Temperature dependence of the resistivity (a) and the corresponding Arrhenius plot (b) for $\alpha \text{−}(\mathrm{BEDT}\text{−}\mathrm{TTF}{)}_2{\mathrm{I}}_3$ under different pressures. The inset of (a) shows the crystal structure of $\alpha \text{−}(\mathrm{BEDT}\text{−}\mathrm{TTF}{)}_2{\mathrm{I}}_3$ viewed from the $c$ axis, namely, the $a\text{−}b$ in-plane structure, in the conducting state. The crystallographically inequivalent molecular sites $A$ ($A^{\prime }$), $B$, and $C$ comprise a unit cell as indicated by the square. The black crosses indicate the positions of the inversion centers.

Figure 2

(a) Pressure-temperature phase diagram. The different symbols indicate the charge-ordering temperatures $T_{\mathrm{CO}}$ determined from different crystals. For the definition of $T_{\mathrm{CO}}$, see the text. The solid line is a guide to the eye. $T_{\min }$ indicates the temperature at which the resistivity takes a minimum in the massless Dirac fermion state under pressures above 11 kbar. $T_{\mathrm{CO}}$ (red circles) and $T_{\min }$ are from the same sample. Regions I and II are discussed in the text. (b) Pressure dependence of the activation energy of the Arrhenius plot in Fig. 1. The filled and open red circles are from different surface places of the same crystal.

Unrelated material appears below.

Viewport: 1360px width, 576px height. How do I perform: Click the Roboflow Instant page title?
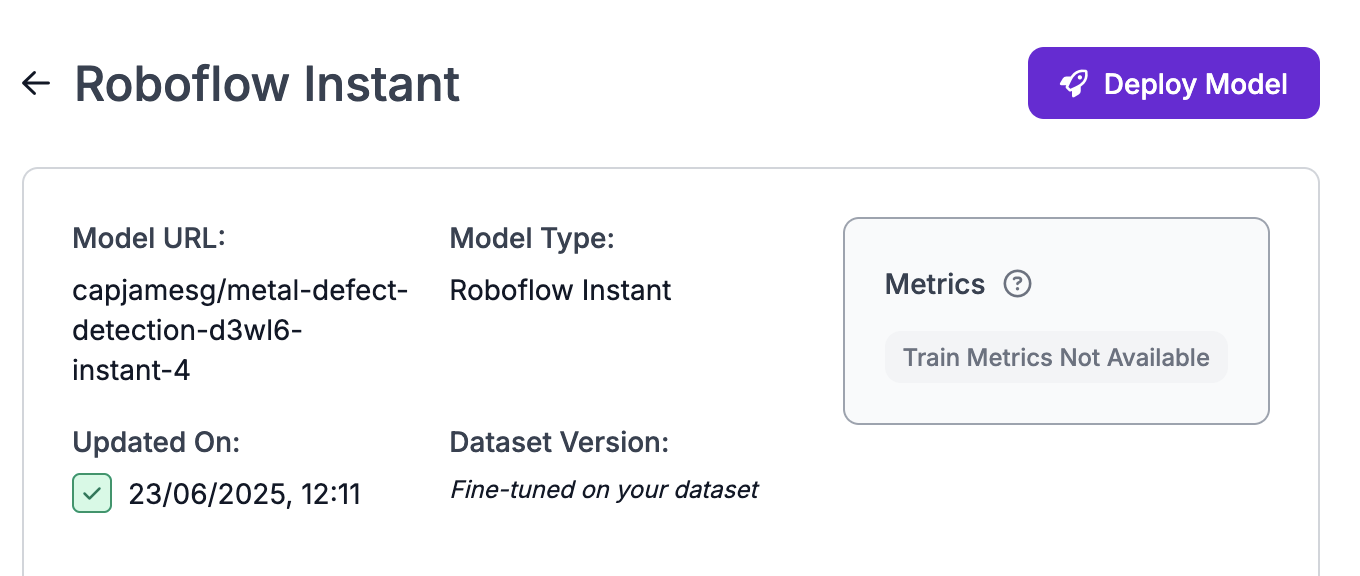click(267, 84)
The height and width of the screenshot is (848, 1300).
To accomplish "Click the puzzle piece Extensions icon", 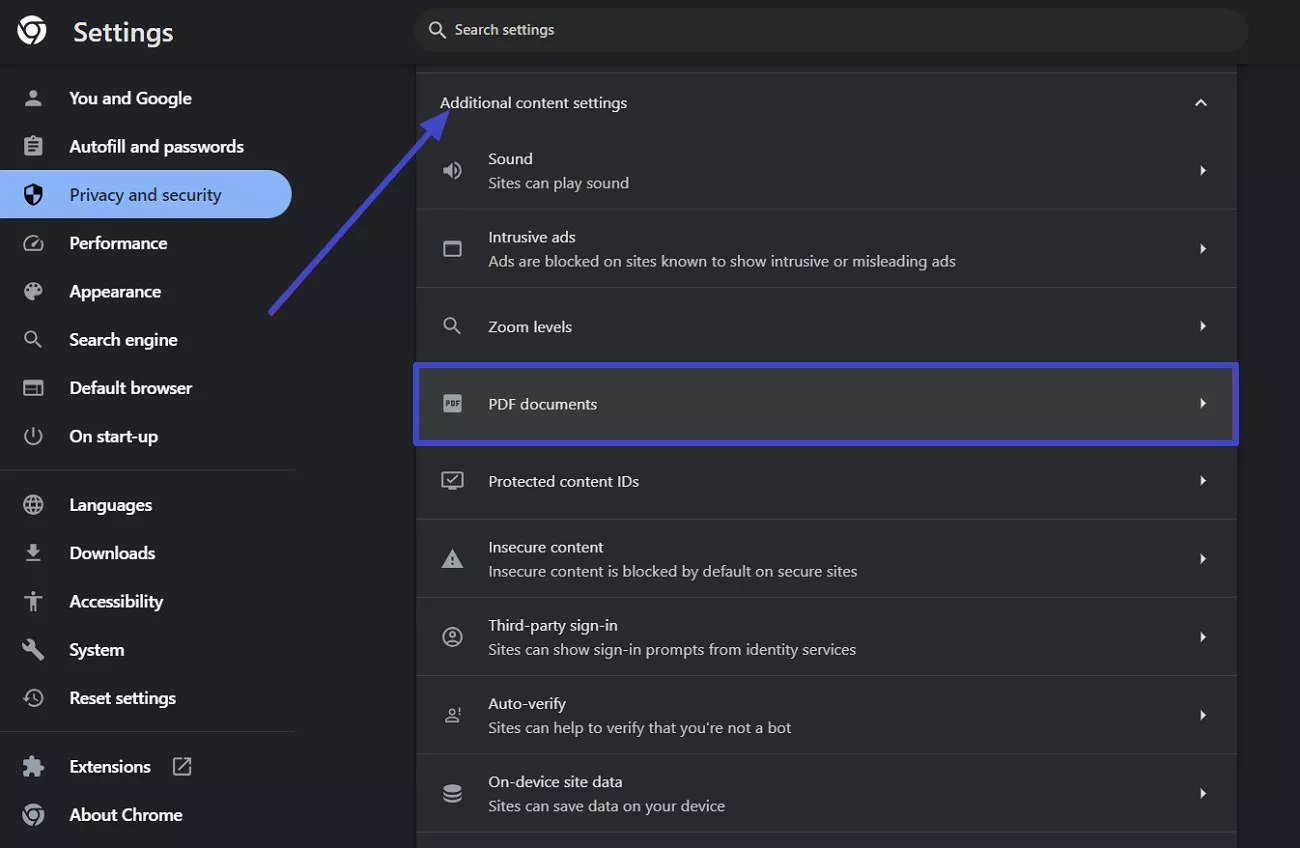I will click(33, 767).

The dashed line is a guide to the eye.

Figure 3

(a) Temperature dependence of the resistivity in the massless Dirac fermion state above 11 kbar. Sample 1 covers pressures up to 20 kbar (main panel). Sample 2 was measured at 25, 30, and 35 kbar, and sample 3 was used for the measurements at 40 kbar (inset). The bulk resistivity corresponding to the quantum sheet resistance, $C\times (h/e^2)=4.5\times {10}^{-3}\mathrm{\Omega }\mathrm{cm}$, is indicated, where $C=1.7\mathrm{nm}$ is the lattice constant along the $c$ axis 31] under a pressure of around 20 kbar. (b) Conductivity versus pressure for fixed temperatures above 11 kbar in the low-temperature region, where the resistivity upturn appears.